Wenn Monozyten - nicht die Endothelzellen selbst - in Zellkulturen mit verschiedenen Statinen inkubiert werden, heften die Zellen sich nicht mehr so stark ans Endothel. Außerdem blockieren die Lipidsenker proinflammatorische Zytokine wie Interleukin-6 (IL-6) und Tumornekrosfaktor-a (TNF-a). Thiery konnte in eigenen Untersuchungen nachweisen, dass das Makrophagen-Inflammatorische-Protein MIP-1, das die Bildung von IL-1a, IL-6 und TNF-a steuert, vermindert exprimiert wird.

Die Hemmung der Zellproliferation führt man ebenfalls auf den Eingriff in den Mevalonsäurestoffwechsel zurück. Durch die Blockade der HMG-CoA-Reduktase wird in der Folge auch die Bildung verschiedener Isoprenoide verhindert, die ihrerseits Signalproteine aktivieren. In vitro konnte das Wachstum glatter Muskelzellen gebremst werden. Man diskutiert sogar eine tumorzellhemmende Wirkung der Statine.

Sicher ist ihr Nutzen für Patienten nach Herztransplantation. Thiery stellte eine Studie vor, in der die Patienten entweder Simvastatin bekamen oder eine Cholesterol-arme Diät einhielten. Das Medikament, aber nicht die Diät reduzierte signifikant die Sterblichkeit.

Die Tausendsassas beeinflussen vermutlich nicht nur das kardiovaskuläre Systeme.
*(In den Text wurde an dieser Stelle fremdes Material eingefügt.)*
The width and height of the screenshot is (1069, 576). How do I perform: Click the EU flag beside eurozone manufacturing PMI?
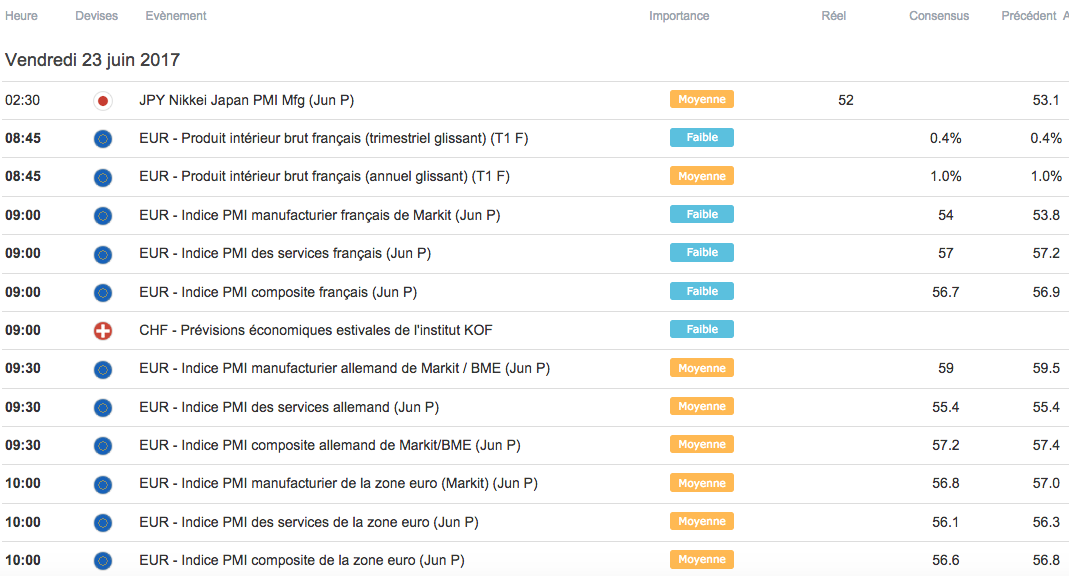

Atherosklerose, transitorische ischämische Attacken im Gehirn und Schlaganfälle erhöhen das Demenzrisiko. Dagegen zeigte eine Analyse von Daten aus britischen Hausarztpraxen, dass das Risiko bei Personen über 50 Jahren, an Morbus Alzheimer zu erkranken, unter einer Statintherapie deutlich abnahm. Ebenso wird ein Osteoporose vorbeugender Effekt postuliert.

Thiery warnte ausdrücklich davor, Statine in immer höheren Dosen und immer breiter einzusetzen. Auf Grund ihres "enorm breiten Wirkspektrums" sollten sie vorsichtig dosiert werden.